Rahman Syed Mohammad Mazidur, Samina Pushpita, Rahman Tanjina, Adel Ahammad Shafiq Sikder, Nasrin Rumana, Uddin Mohammad Khaja Mafij, Hasan Md Jahid, Ahmed Shahriar, Daru Paul, Modak Pronab Kumar, Salim Md Abdul Hamid, Mohsin Sardar Munim Ibna, Banu Sayera
Infectious Diseases Division, icddr,b, Dhaka, Bangladesh.
Centre for Health Economics and Policy Analysis (CHEPA), McMaster University, Hamilton, ON, Canada.
Clin Microbiol Infect. 2025 Feb;31(2):220-225. doi: 10.1016/j.cmi.2024.09.027. Epub 2024 Oct 5.

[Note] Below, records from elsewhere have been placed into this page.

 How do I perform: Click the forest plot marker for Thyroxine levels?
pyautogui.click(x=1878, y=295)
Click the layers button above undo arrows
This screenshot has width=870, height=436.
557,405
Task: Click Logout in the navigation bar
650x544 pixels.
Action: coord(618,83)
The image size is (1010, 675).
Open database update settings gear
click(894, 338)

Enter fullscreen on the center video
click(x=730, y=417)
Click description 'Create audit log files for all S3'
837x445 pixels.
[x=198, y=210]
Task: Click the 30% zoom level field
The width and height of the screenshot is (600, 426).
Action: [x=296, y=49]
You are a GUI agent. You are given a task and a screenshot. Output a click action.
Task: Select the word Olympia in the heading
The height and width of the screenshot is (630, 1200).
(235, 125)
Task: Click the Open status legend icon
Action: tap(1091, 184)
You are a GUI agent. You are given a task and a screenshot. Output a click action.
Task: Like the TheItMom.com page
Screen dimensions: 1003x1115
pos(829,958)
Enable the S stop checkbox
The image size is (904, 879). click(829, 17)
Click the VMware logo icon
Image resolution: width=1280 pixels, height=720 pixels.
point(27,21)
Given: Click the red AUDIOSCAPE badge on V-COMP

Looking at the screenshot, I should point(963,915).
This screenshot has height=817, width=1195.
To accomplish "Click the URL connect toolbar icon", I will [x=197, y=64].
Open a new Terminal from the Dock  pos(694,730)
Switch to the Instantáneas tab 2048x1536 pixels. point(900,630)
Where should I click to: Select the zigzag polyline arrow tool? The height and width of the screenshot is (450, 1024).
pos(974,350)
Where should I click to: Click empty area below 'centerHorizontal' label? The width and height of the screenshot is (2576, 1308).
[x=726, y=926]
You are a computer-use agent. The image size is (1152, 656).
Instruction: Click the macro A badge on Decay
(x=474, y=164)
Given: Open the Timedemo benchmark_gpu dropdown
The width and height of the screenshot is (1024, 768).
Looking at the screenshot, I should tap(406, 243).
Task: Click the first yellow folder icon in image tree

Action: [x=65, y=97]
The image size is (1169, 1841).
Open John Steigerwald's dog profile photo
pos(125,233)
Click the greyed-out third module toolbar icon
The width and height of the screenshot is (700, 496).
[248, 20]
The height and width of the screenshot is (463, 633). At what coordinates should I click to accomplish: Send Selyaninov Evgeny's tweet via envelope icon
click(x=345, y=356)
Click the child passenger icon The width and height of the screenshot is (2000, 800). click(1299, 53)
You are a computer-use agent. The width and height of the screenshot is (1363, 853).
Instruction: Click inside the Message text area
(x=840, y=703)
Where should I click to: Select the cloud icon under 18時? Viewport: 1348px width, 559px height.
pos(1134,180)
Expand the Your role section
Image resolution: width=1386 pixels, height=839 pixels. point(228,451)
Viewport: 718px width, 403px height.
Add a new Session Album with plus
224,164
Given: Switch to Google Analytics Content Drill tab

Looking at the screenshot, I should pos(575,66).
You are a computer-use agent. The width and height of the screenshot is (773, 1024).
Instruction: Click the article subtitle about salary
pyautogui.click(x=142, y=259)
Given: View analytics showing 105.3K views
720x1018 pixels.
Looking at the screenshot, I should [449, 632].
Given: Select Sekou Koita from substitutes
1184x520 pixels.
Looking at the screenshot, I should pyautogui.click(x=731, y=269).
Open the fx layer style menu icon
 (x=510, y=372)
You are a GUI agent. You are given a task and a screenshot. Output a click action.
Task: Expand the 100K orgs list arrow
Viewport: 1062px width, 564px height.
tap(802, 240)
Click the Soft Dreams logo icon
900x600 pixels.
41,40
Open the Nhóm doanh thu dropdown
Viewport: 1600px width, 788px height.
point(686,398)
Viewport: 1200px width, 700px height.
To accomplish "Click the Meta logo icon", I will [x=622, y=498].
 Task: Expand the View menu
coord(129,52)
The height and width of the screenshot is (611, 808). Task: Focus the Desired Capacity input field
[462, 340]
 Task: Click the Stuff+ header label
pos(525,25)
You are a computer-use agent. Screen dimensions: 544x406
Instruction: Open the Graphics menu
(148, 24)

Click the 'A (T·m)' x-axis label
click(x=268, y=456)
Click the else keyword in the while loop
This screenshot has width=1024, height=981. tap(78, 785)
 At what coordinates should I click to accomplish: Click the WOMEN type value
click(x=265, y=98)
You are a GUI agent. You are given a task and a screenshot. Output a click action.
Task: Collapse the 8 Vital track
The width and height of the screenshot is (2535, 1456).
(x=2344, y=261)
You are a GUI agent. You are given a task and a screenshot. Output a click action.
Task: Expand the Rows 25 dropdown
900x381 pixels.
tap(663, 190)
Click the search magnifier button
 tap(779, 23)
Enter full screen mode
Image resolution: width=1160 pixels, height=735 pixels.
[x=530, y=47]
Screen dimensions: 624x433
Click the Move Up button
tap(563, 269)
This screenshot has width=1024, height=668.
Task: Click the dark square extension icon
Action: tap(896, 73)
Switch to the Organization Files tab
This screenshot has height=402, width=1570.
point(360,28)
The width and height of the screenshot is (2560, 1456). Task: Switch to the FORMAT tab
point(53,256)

In high tuberculosis (TB) burden countries such as Bangladesh, research and policy tend to focus on rifampicin (RIF)-resistant TB patients, leaving RIF-sensitive but isoniazid (INH)-resistant (Hr-TB) patients undiagnosed. Our study aims to determine the prevalence of INH resistance among pulmonary TB patients in selected health care facilities in Bangladesh.
This study was conducted across nine TB Screening and Treatment Centres situated in Bangladesh. Sputum samples from 1084 Xpert-positive pulmonary TB patients were collected between April 2021 and December 2022 and cultured for drug susceptibility testing. Demographic and clinical characteristics of Hr-TB and drug-susceptible TB patients were compared.
Among available drug susceptibility testing results of 998 culture-positive isolates, the resistance rate of any INH regardless of RIF susceptibility was 6.4% (64/998, 95% CI: 4.9-8.2). The rate was significantly higher in previously treated (21.1%, 16/76, 95% CI: 12.0-34.2) compared with newly diagnosed TB patients (5.2%, 48/922, 95% CI: 3.8-6.9) (p < 0.001). The rate of Hr-TB was 4.5% (45/998, 95% CI: 3.3-6.0), which was also higher among previously treated patients (6.6%, 5/76, 95% CI: 1.4-13.5) compared with newly diagnosed TB patients (4.3%; 40/922, 95% CI: 3.1-5.9) (p 0.350). Most importantly, the rate of Hr-TB was more than double compared with MDR-TB (4.5%, 45/998, vs. 1.9%, 19/998) found in the current study.
This study reveals a high prevalence of Hr-TB, surpassing even that of the multi-drug-resistant TB in Bangladesh. This emphasizes the urgent need to adopt WHO-recommended molecular tools at the national level for rapid detection of INH resistance so that patients receive timely and appropriate treatment.
在孟加拉国等高结核病负担国家,研究和政策往往侧重于耐利福平(RIF)的结核病患者,导致对利福平敏感但对异烟肼(INH)耐药的(Hr-TB)患者未被诊断出来。我们的研究旨在确定孟加拉国选定医疗机构中肺结核患者的异烟肼耐药率。
本研究在孟加拉国的9个结核病筛查和治疗中心进行。在2021年4月至2022年12月期间,收集了1084例Xpert检测呈阳性的肺结核患者的痰液样本,并进行培养以进行药敏试验。比较了Hr-TB患者和药敏肺结核患者的人口统计学和临床特征。
在998株培养阳性菌株的可用药敏试验结果中,无论利福平药敏情况如何,任何异烟肼的耐药率为6.4%(64/998,95%CI:4.9-8.2)。与新诊断的结核病患者(5.